> PASSAGE:
Newsroom: Could you think of a way that this privacy AI might be useful in a commonly-used app or program?

Sun: Yes, and let me also clarify that there’s a three-part goal here. AI can help service providers mitigate attacks that compromise their security. It can also help improve the service quality by making the data as accurate as possible without sacrificing user privacy. I also see an accountable use of AI, where we can make a transparent system that would reinforce the trust of human users in privacy decisions made by intelligent machines.

So for instance, Google Maps uses your location data. And that’s not just to determine your location, it’s also for the prediction of traffic patterns and a lot of other complicated, data-centric processes. But still, we don’t want that service provider—in this case Google—to identify you specifically. You can use all this information collectively, because that aggregated data is what allows the app to work. But I don’t want Google to identify or select my specific info for the purposes of tracking me.

Our current privacy protections work to protect users while still transmitting the necessary data on paper, but it gets a lot less effective in reality.

Technologies like this are vulnerable to attack. There’s not really anything to prevent someone from submitting false information. They can leverage data collection processes to manipulate the final results. That’s called a poisoning attack, and if that’s happening with enough users then it can affect decisions being made on the provider’s servers. So on top of the privacy questions, we also have these security concerns.

Additionally, the privacy comes at the price of sacrificing the data’s utility. A provider like Google often has to intentionally skew information at the personal level to maintain privacy. But at the aggregate level you want it to be as accurate as possible. Still, the fact that you have to inject some noise into the data means that there’s a natural tradeoff between privacy and utility. If you have the highest privacy settings on, then the utility of the data may be very low. When you take this dynamic and also lump in the security concerns, this tension becomes extremely difficult to handle.

This is where AI can come in and help tackle this. AI can understand these complex processes very well, and can help providers make the best decisions—basically in an effort to still get maximum utility out of the data while staying resilient to related attacks and not sacrificing the user’s privacy.

Newsroom: So part of the point is that there’s mutual benefit both to the provider of an online service, as well as the person using it.

Sun: Right—that’s our third goal of building the trust and confidence of stakeholders using this technology. So on the user side of things, we want to have an AI assistant that people can interact with. This is designed to explain privacy protections to users, and then for people to be able to actually interact with it. They can tailor their privacy opt-in and opt-out choices with a much greater level of detail than most people currently have the option for when they use online services.

> YOUR OBJECTIVE: Retype the interview about privacy AI word for word, starting with the words "Newsroom: So part" and stopping after "use online services.".

> DATASET RECORDS:
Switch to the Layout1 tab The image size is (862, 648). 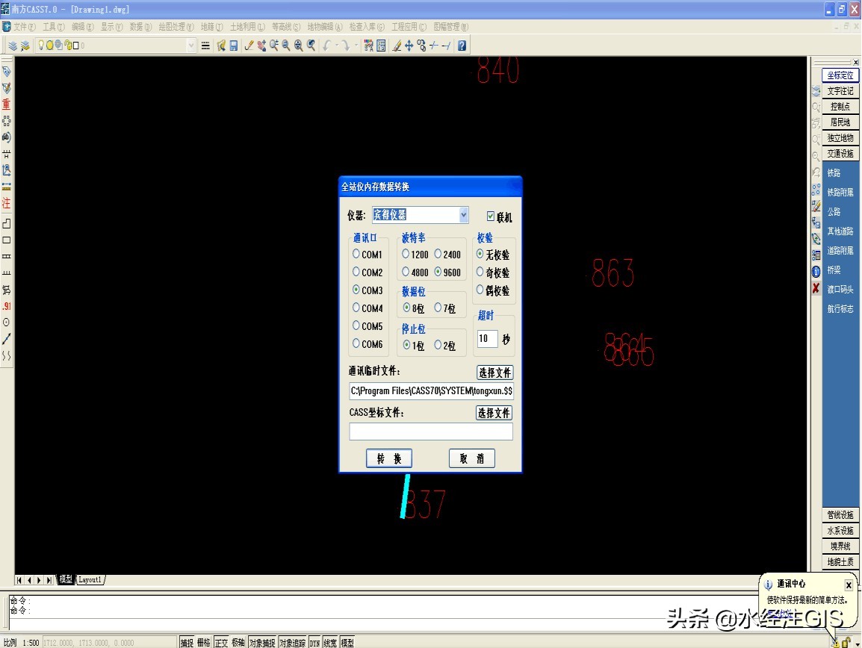tap(90, 580)
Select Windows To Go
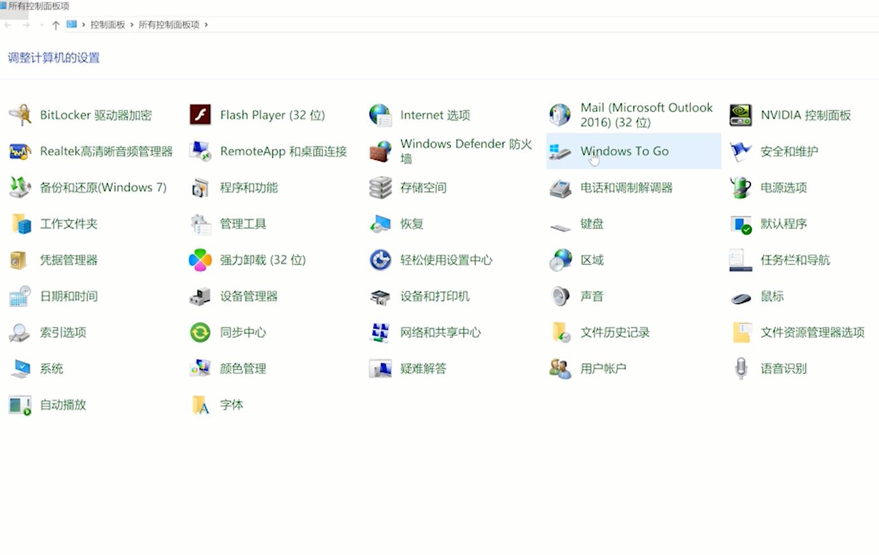 (x=624, y=151)
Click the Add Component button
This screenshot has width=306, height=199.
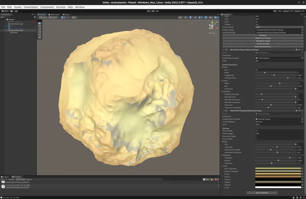point(262,193)
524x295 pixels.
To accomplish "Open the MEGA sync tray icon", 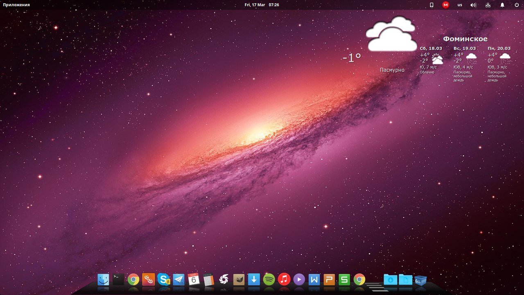I will coord(445,5).
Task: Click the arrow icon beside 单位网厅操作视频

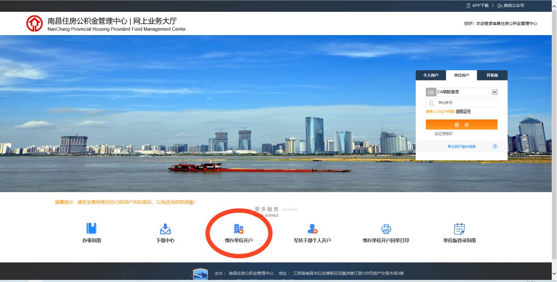Action: point(495,147)
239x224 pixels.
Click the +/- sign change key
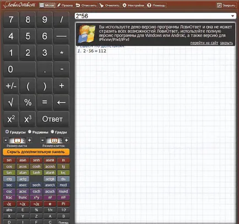coord(11,86)
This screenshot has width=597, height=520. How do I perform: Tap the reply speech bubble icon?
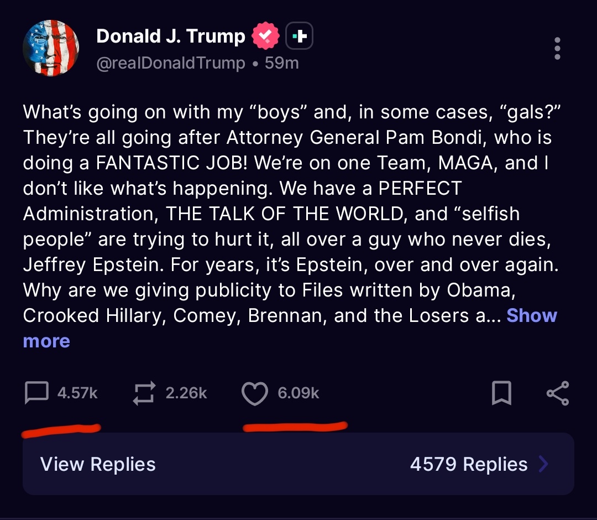[x=36, y=392]
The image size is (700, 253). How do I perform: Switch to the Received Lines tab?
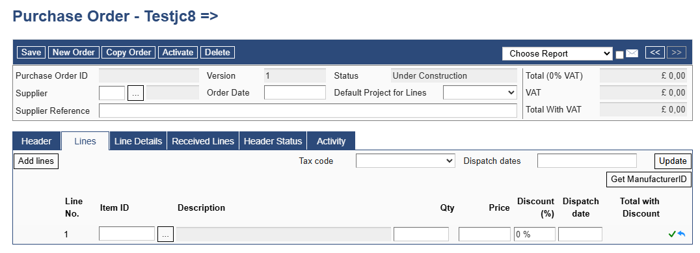(x=203, y=141)
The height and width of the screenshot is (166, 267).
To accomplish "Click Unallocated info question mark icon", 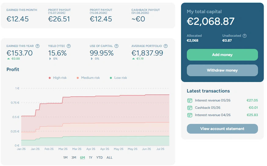I will (x=244, y=36).
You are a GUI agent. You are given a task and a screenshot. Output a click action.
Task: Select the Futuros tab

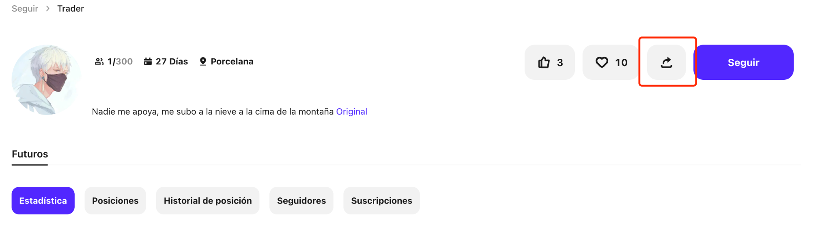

> TASK ANSWER:
Newsroom: So part of the point is that there’s mutual benefit both to the provider of an online service, as well as the person using it.

Sun: Right—that’s our third goal of building the trust and confidence of stakeholders using this technology. So on the user side of things, we want to have an AI assistant that people can interact with. This is designed to explain privacy protections to users, and then for people to be able to actually interact with it. They can tailor their privacy opt-in and opt-out choices with a much greater level of detail than most people currently have the option for when they use online services.